From: Linus Torvalds
Date: Thu Mar 22 2018 - 13:45:01 EST


On Thu, Mar 22, 2018 at 10:29 AM, Peter Zijlstra <peterz@xxxxxxxxxxxxx> wrote:
>
> But why !? Either Cc me on more of the series such that the whole makes
> sense, or better yet, write a proper Changelog.

This is a common issue. We should encourage people to always send at
least the cover-page to everybody who gets cc'd, even if they don't
get the whole series.

Anyway, to repeat: the calling convention for x86-64 system call
wrappers will be to just pass in "struct pt_regs", and the system call
wrapper itself will take the arguments from there.

That means that we won't have random user space contents in registers
that can leak deep down the call chain. The registers are cleared at
system call entry, and only the actual real arguments are reloaded.

(It also makes do_syscall_64() generate better code, natch).

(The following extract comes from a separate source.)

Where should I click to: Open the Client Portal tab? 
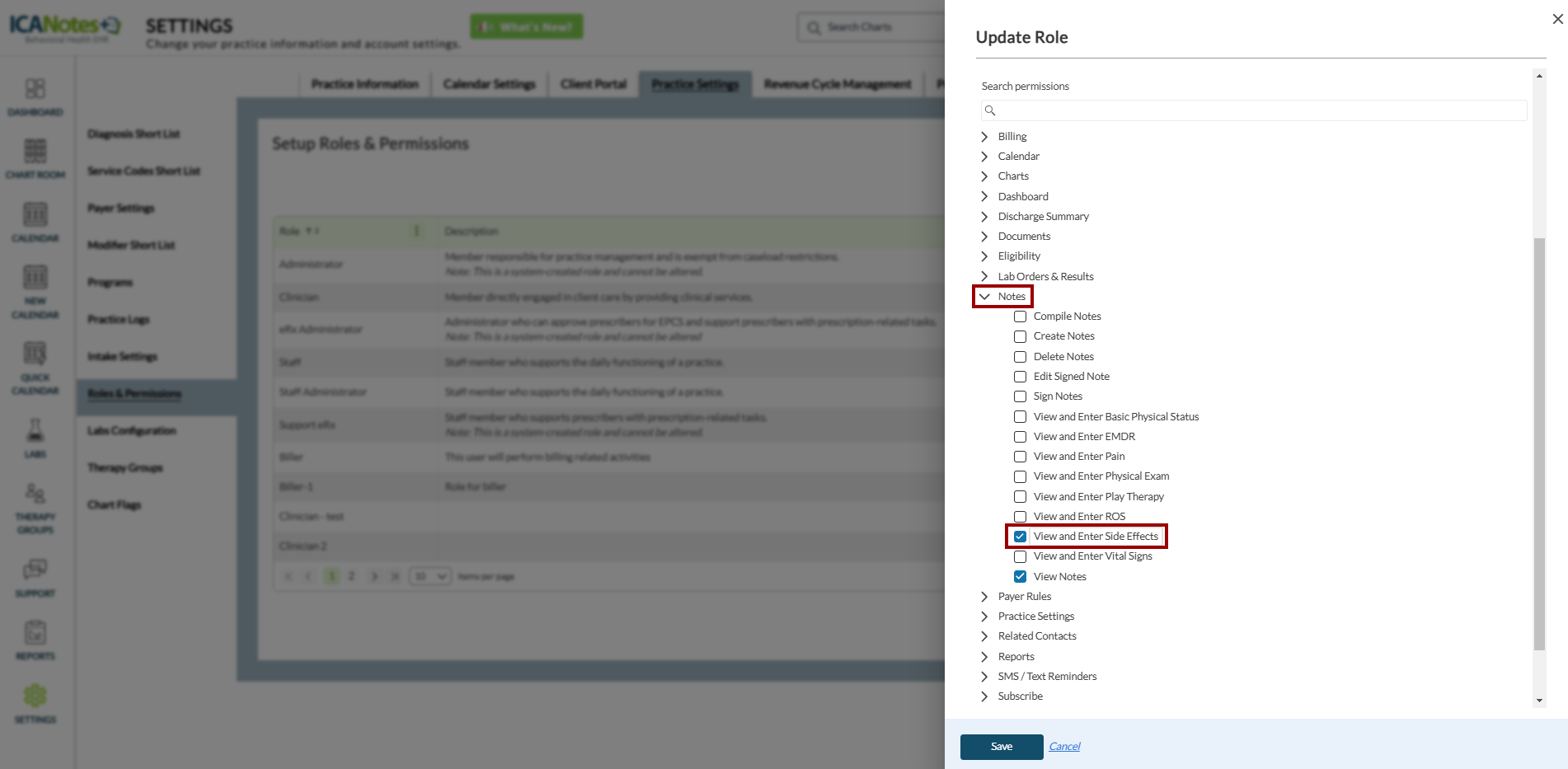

Anyway, that means that you *CANNOT* call "sys_xyz() from kernel code.
Not that you really should have anyway, but there are tons of
historical reasons why we do. But now it fundamentally won't work,
because you'd need to literally do

{ struct pt_regs regs;
regs.rdi = (unsigned long) firstarg;
regs.rsi = (unsigned long) second;
...
sys_xyz(&regs); }

to do it on x86-64.

Anyway, there's a longer discussion about why this is the case
elsewhere, and why we want to do it, but just take it as granted: you
will not be able to call sys_xyz() directly, and that's just a fact.

Making people able to do it would make real system calls (that are a
hell of a lot more important) slower. So it's simply not going to be
allowed.

Linus